Step 2: Lean on Your Friends
Friends and family are there through thick and thin, so if you are feeling crappy ... reach out to the people that care about you most. Your friends and family will be able to sympathize and help you through your healing process. Talking about what happened will help. And if you aren't ready to talk, then at least keep yourself busy hanging out with your friends.
Step 3: Avoid Embarrassment
Fight the inner stalker. Don't embarrass yourself or put yourself in a situation where you'll look back and feel humiliated. Driving past your ex's house, making dozens of phone calls or e-mailing nonstop is no way to let go of the past or come out with your head high.
Step 4: True Intentions
Be honest with yourself and define your true intentions. Are you trying to move past the breakup, or are you hoping to get back with your ex? Although the question is a tough one, look deep inside yourself and answer it honestly. Only then can you move on. You need to accept that the relationship is over.
Step 5: Watch Your Mouth
Be careful about the language you use. When you use terms like "nightmare," "terrible" and "horrible," you're bound to spend time dwelling on the negative. Instead, focus on getting yourself back on track and the things you CAN do and CAN control. Even though you aren't feeling like rainbows and butterflies and are probably furious that I am even suggesting this, positive thinking WILL make you feel better.
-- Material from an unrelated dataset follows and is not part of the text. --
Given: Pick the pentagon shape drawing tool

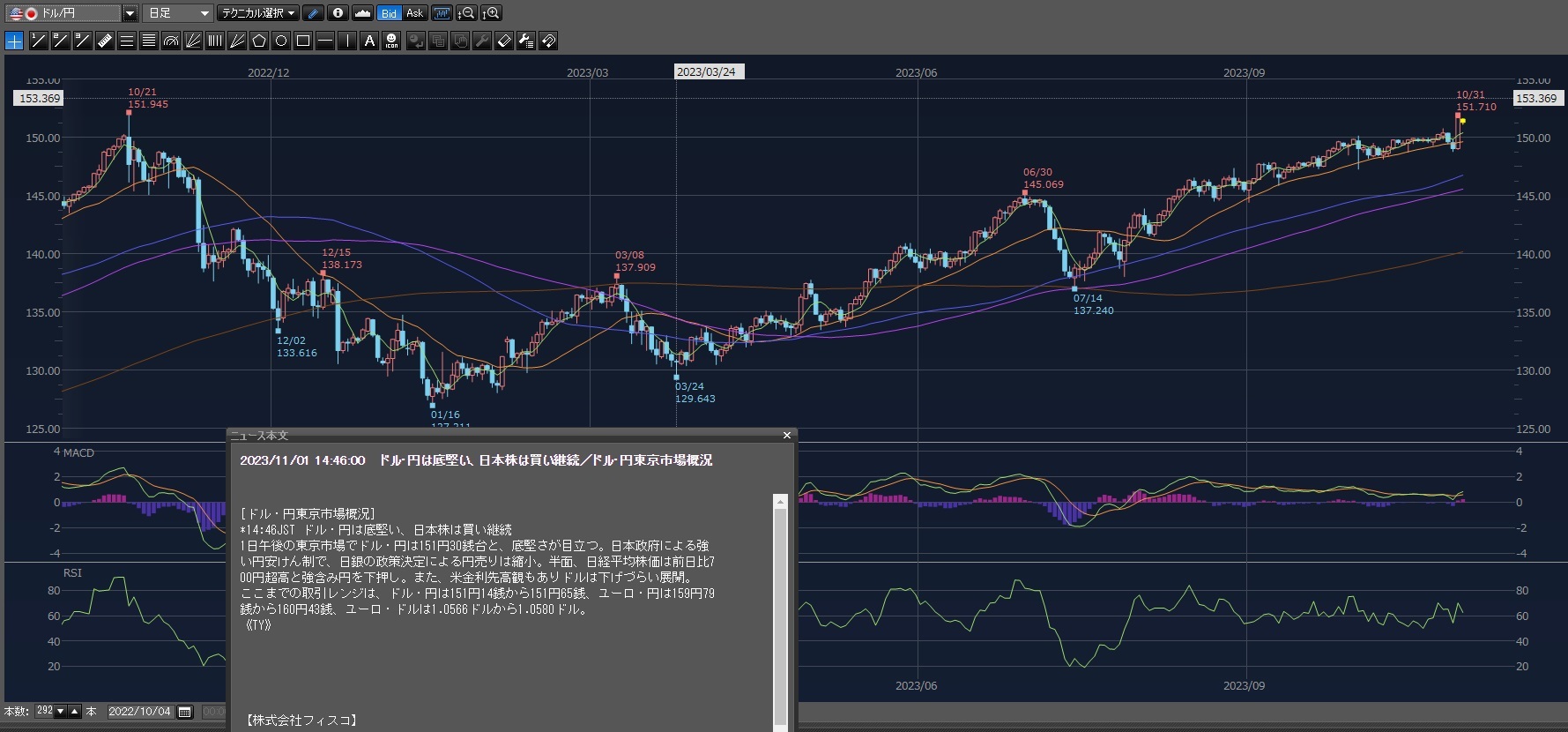Looking at the screenshot, I should click(x=259, y=41).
Just try it!
Step 6: Friend-Worthy?
It probably sounds totally cliche, but you need to take care of YOU first and foremost. You are the most important person in this situation and you have to know you deserve a lot more ... like time for YOU. Don't start thinking about being friends right away -- if ever.
Step 7: Have Closure
This step coincides with some of the others, but having closure is essential to healing. Sometimes you aren't able to get closure from the person who you were in the relationship with, but you should have some type of internal closure. You need to work through what happened, how you feel and eventually be able to look at the positive aspects of the relationship. If it was horrible all around, then look at how much stronger, or wiser of a person you are now. Some times having a "take away" like that is the best closure imaginable.
Step 8: Reconnect with YOU
Sometimes the relationship you need to rescue is the one with yourself. Moving past a breakup is about you, not your ex. I am a firm believer that things happen for a reason. Take the time and effort you were investing in your relationship and spend that on yourself! That's right ... take care of you. Make a list of things you want to do or try. It could be anything from "spending more time with my friends" to "learning the guitar." It's your time. Reconnect with yourself.